START The data
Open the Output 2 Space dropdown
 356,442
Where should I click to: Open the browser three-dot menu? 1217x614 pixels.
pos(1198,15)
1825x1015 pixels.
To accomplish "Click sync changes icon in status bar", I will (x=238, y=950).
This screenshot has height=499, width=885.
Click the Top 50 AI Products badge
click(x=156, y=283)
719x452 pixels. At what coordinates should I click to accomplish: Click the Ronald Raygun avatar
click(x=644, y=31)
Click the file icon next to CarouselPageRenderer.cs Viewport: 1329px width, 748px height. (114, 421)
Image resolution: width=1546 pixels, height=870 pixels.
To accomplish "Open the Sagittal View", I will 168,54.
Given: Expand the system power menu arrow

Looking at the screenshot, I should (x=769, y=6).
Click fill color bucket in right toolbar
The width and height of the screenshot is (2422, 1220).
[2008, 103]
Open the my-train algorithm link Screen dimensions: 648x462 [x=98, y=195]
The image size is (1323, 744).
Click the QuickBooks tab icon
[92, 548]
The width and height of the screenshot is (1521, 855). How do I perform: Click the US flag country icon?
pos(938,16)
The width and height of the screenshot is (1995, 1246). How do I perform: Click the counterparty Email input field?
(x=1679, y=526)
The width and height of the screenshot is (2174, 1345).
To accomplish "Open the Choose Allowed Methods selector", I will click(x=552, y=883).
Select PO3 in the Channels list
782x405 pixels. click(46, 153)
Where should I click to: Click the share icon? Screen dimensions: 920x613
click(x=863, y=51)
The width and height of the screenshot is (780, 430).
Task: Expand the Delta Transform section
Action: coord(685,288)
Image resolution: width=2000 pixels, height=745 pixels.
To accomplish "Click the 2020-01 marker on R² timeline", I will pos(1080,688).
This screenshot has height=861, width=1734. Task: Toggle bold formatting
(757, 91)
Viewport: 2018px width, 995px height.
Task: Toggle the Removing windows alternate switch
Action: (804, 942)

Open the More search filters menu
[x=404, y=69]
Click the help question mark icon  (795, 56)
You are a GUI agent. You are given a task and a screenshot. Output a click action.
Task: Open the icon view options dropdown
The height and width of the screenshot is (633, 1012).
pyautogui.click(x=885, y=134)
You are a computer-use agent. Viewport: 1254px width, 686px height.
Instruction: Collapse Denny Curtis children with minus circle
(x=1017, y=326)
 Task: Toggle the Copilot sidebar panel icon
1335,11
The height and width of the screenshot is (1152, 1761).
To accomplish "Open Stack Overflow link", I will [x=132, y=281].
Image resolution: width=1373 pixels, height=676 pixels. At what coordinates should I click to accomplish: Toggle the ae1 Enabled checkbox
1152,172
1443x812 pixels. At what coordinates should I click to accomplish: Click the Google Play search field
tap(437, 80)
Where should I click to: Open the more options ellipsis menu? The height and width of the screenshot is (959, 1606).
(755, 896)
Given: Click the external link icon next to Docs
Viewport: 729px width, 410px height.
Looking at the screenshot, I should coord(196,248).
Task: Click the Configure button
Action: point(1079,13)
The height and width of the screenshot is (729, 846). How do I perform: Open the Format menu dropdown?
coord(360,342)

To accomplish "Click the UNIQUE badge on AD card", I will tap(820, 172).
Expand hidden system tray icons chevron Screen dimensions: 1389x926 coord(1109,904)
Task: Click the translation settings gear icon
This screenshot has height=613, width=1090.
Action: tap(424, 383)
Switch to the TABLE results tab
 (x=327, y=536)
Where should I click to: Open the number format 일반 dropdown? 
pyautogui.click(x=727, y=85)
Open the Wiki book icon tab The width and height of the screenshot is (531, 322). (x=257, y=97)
END The data
*Task prompt*
Reproduce the data exactly, omitting nothing.

*Answer for this exercise*
Open the Output 2 Space dropdown
 356,442
Where should I click to: Open the browser three-dot menu? 1217x614 pixels.
pos(1198,15)
1825x1015 pixels.
To accomplish "Click sync changes icon in status bar", I will (x=238, y=950).
This screenshot has height=499, width=885.
Click the Top 50 AI Products badge
click(x=156, y=283)
719x452 pixels. At what coordinates should I click to accomplish: Click the Ronald Raygun avatar
click(x=644, y=31)
Click the file icon next to CarouselPageRenderer.cs Viewport: 1329px width, 748px height. (114, 421)
Image resolution: width=1546 pixels, height=870 pixels.
To accomplish "Open the Sagittal View", I will 168,54.
Given: Expand the system power menu arrow

Looking at the screenshot, I should (x=769, y=6).
Click fill color bucket in right toolbar
The width and height of the screenshot is (2422, 1220).
[2008, 103]
Open the my-train algorithm link Screen dimensions: 648x462 [x=98, y=195]
The image size is (1323, 744).
Click the QuickBooks tab icon
[92, 548]
The width and height of the screenshot is (1521, 855). How do I perform: Click the US flag country icon?
pos(938,16)
The width and height of the screenshot is (1995, 1246). How do I perform: Click the counterparty Email input field?
(x=1679, y=526)
The width and height of the screenshot is (2174, 1345).
To accomplish "Open the Choose Allowed Methods selector", I will click(x=552, y=883).
Select PO3 in the Channels list
782x405 pixels. click(46, 153)
Where should I click to: Click the share icon? Screen dimensions: 920x613
click(x=863, y=51)
The width and height of the screenshot is (780, 430).
Task: Expand the Delta Transform section
Action: coord(685,288)
Image resolution: width=2000 pixels, height=745 pixels.
To accomplish "Click the 2020-01 marker on R² timeline", I will pos(1080,688).
This screenshot has height=861, width=1734. Task: Toggle bold formatting
(757, 91)
Viewport: 2018px width, 995px height.
Task: Toggle the Removing windows alternate switch
Action: (804, 942)

Open the More search filters menu
[x=404, y=69]
Click the help question mark icon  (795, 56)
You are a GUI agent. You are given a task and a screenshot. Output a click action.
Task: Open the icon view options dropdown
The height and width of the screenshot is (633, 1012).
pyautogui.click(x=885, y=134)
You are a computer-use agent. Viewport: 1254px width, 686px height.
Instruction: Collapse Denny Curtis children with minus circle
(x=1017, y=326)
 Task: Toggle the Copilot sidebar panel icon
1335,11
The height and width of the screenshot is (1152, 1761).
To accomplish "Open Stack Overflow link", I will [x=132, y=281].
Image resolution: width=1373 pixels, height=676 pixels. At what coordinates should I click to accomplish: Toggle the ae1 Enabled checkbox
1152,172
1443x812 pixels. At what coordinates should I click to accomplish: Click the Google Play search field
tap(437, 80)
Where should I click to: Open the more options ellipsis menu? The height and width of the screenshot is (959, 1606).
(755, 896)
Given: Click the external link icon next to Docs
Viewport: 729px width, 410px height.
Looking at the screenshot, I should coord(196,248).
Task: Click the Configure button
Action: point(1079,13)
The height and width of the screenshot is (729, 846). How do I perform: Open the Format menu dropdown?
coord(360,342)

To accomplish "Click the UNIQUE badge on AD card", I will tap(820, 172).
Expand hidden system tray icons chevron Screen dimensions: 1389x926 coord(1109,904)
Task: Click the translation settings gear icon
This screenshot has height=613, width=1090.
Action: tap(424, 383)
Switch to the TABLE results tab
 (x=327, y=536)
Where should I click to: Open the number format 일반 dropdown? 
pyautogui.click(x=727, y=85)
Open the Wiki book icon tab The width and height of the screenshot is (531, 322). (x=257, y=97)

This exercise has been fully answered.